Les histoires de poumons ne sont pas ano­dines chez lui, pour les raisons que l’on sait. Ici, la dimension symbolique ou métaphorique joue souvent. Quand il n’a pas le sentiment d’être « serré », il dit pouvoir à peine « respirer » lors de la remise du prix. À Brême, il se sent au tribunal, se sent « oppressé ». À une période de sa vie, il est prêt à renoncer à la littérature sur le point d’étouffer, se sentant jeté dans une « fosse fangeuse et suffocante ». Les quatre murs de la maison à Nathal ne sont pas seulement synonyme de propriété personnelle, d’indépendance. Ils le protègent du monde, des autres, de l’Autriche en particulier.

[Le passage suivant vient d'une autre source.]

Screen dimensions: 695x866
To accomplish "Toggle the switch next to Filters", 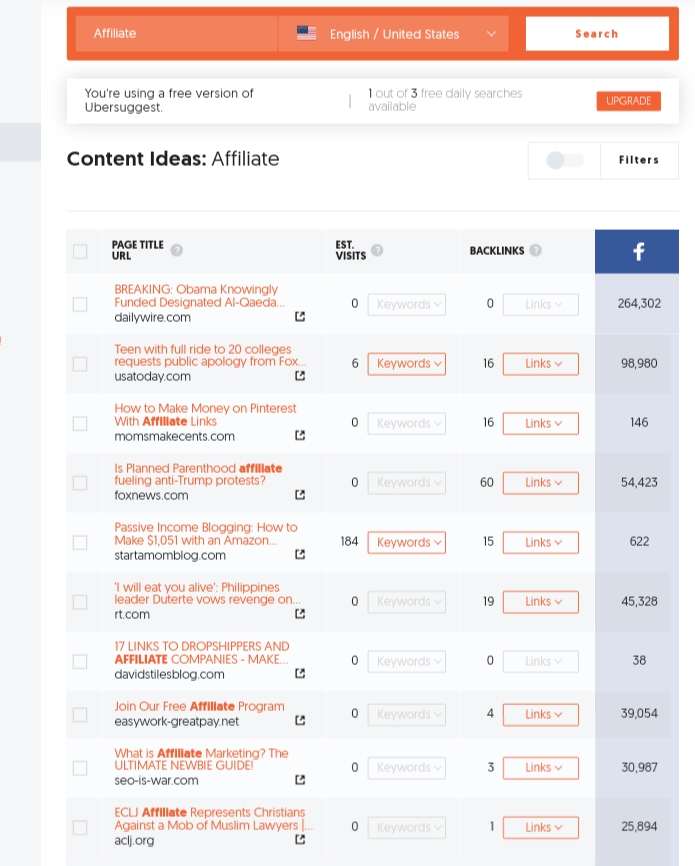I will pos(564,160).
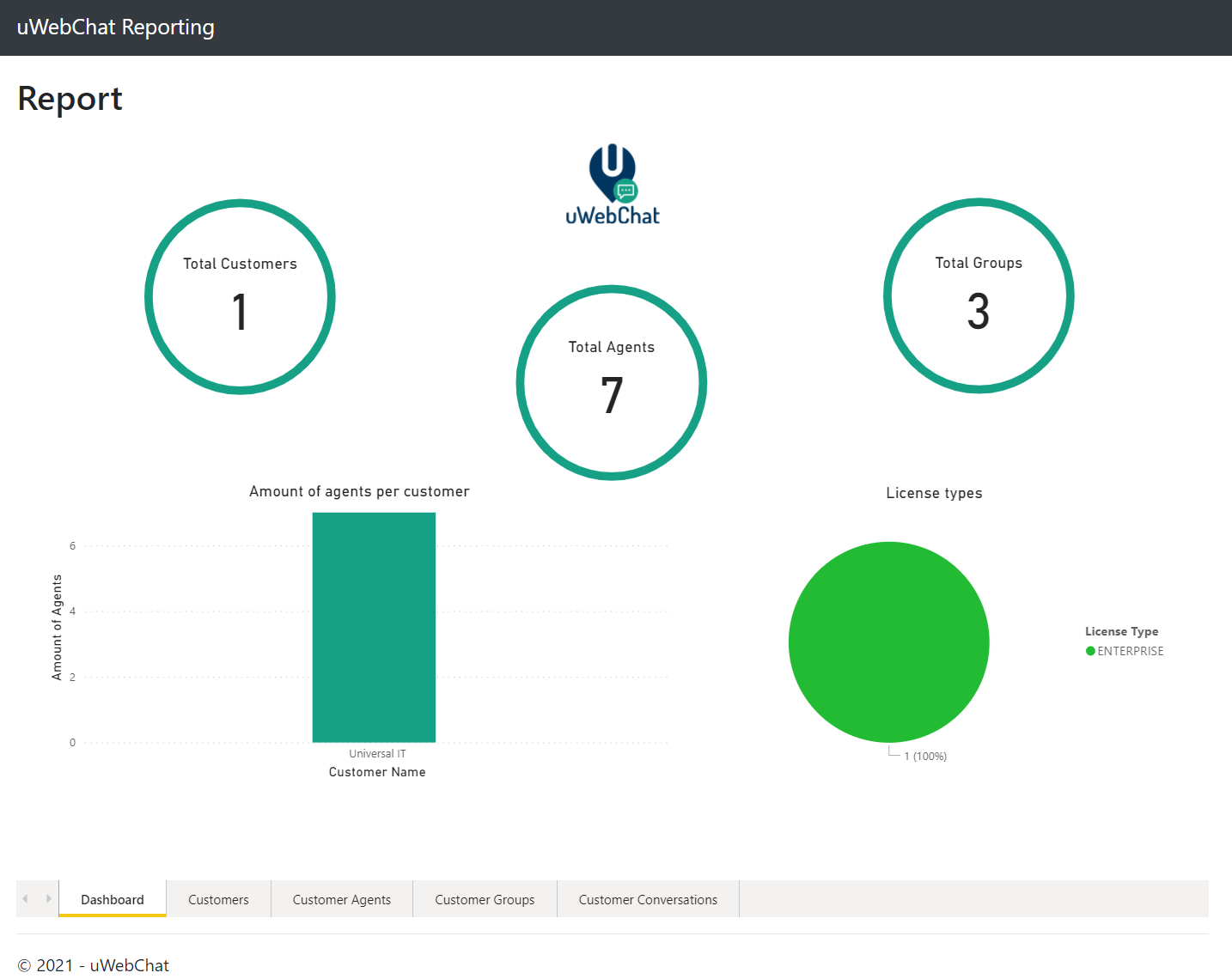Select the Universal IT bar in chart
This screenshot has width=1232, height=979.
(x=374, y=627)
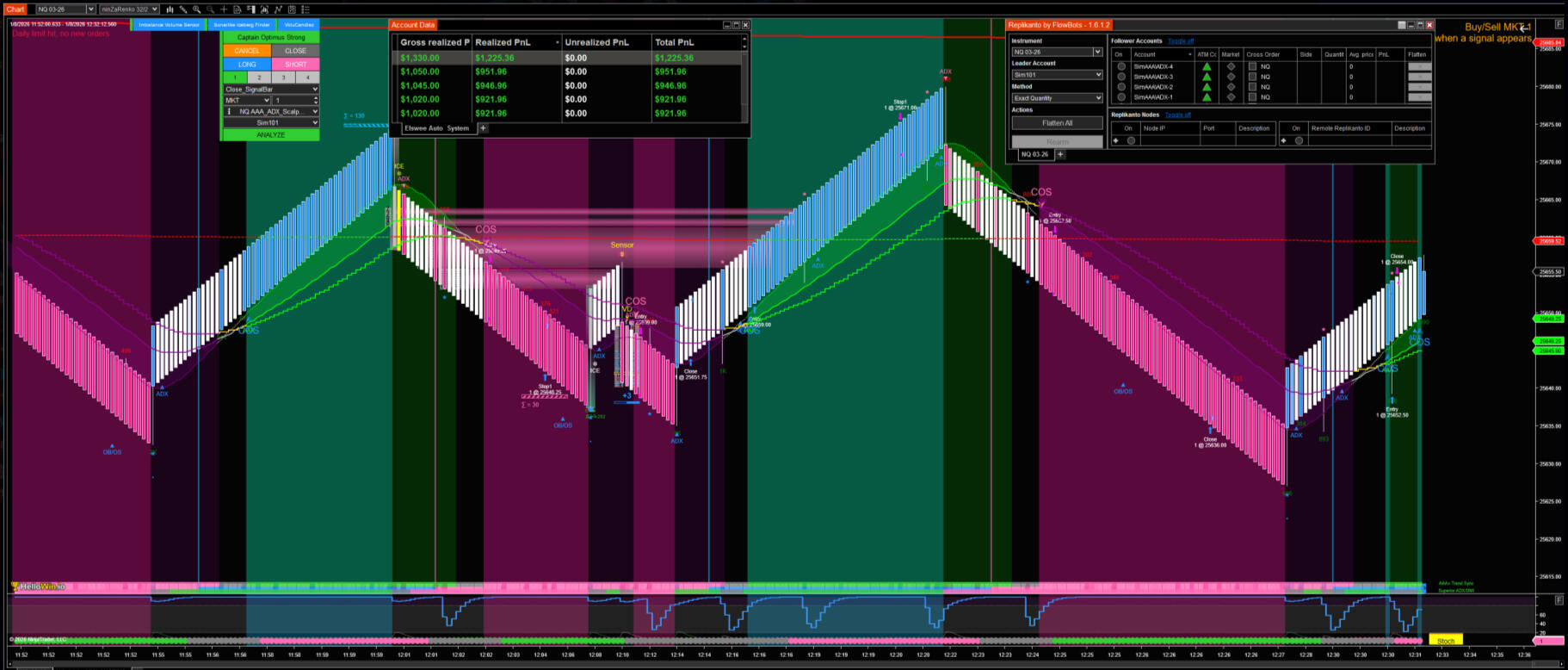
Task: Select the drawing tools pencil icon
Action: 183,9
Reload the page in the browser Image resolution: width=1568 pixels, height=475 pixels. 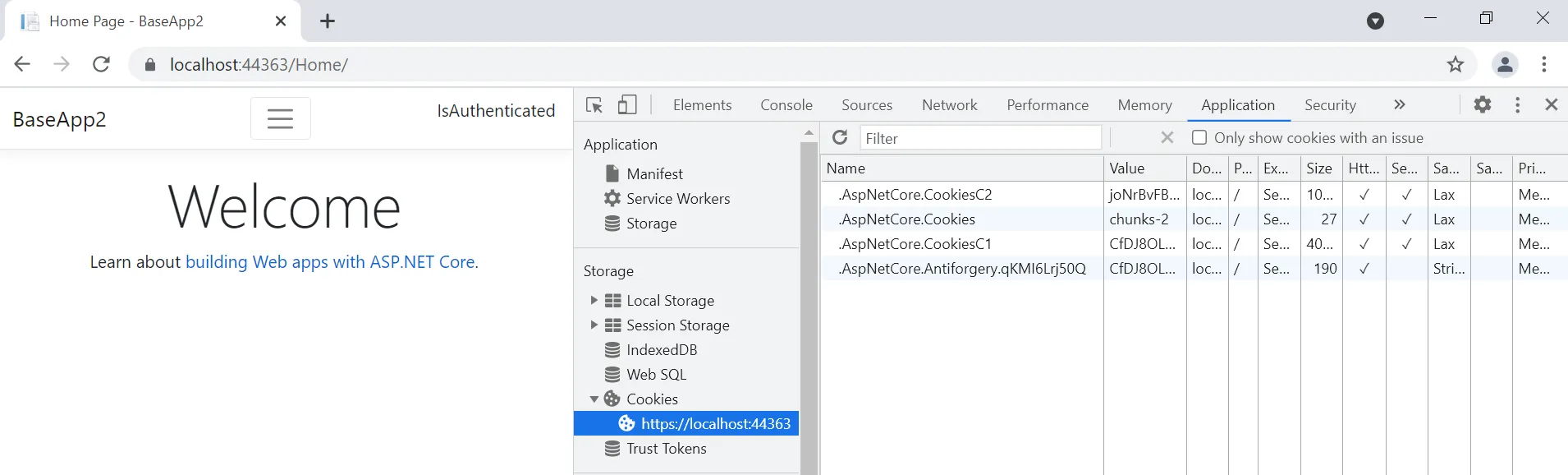coord(101,65)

Comme souvent, son pays est la cible de l’écrivain. Par rapport à Hambourg, où il reçoit son premier prix, l’Autriche est « la cambrousse ». Anton Wildgans est […] un « sous-Hölderlin des faubourgs viennois qui sied comme un gant à l’âme populaire autrichienne ». Quant aux villes que le tourisme adule, comme Salzbourg (mais aussi Regensbourg ou Augsbourg en Bavière), elles « servent d’écrin séculaire à l’abrutissement ». Il n’est pas heureux à Vienne mais déteste la campagne. Il s’oppose aux académies, refuse d’appartenir à quelque club que ce soit, il est mal vu de tous, considéré par une feuille de chou comme une « punaise à exterminer ». Mais envisager Bernhard sous ce seul angle du misanthrope détestant et détesté serait le réduire, et oublier l’enfant qui demeure en lui. Celui qui accepte un prix parce que trente ans auparavant c’est son grand-père adoré qui avait été lauréat, ou parce que ce prix porte le nom d’un écrivain ami de ce même grand-père. S’il ne reçoit pas d’argent pour La Cave, il est très fier et très heureux de retrouver quelqu’un qui a connu sa famille à Salzbourg et qu’on ne le considère pas là comme l’écrivain, mais comme l’apprenti de commerce qu’il a été, jeune. Bernhard ne supporte pas les poses et postures de l’écrivain. Il rêve encore du camion Steyr qu’il aurait pu conduire sur les routes d’Afrique, grâce à son permis poids lourds. C’est un homme simple, direct qui apparaît devant nous lors de ces cérémonies compassées, pendant lesquelles on entend parfois « le discret ronflement du ministre connu dans le monde entier ».

1. Thomas Bernhard, Ténèbres, Maurice Nadeau, 1986.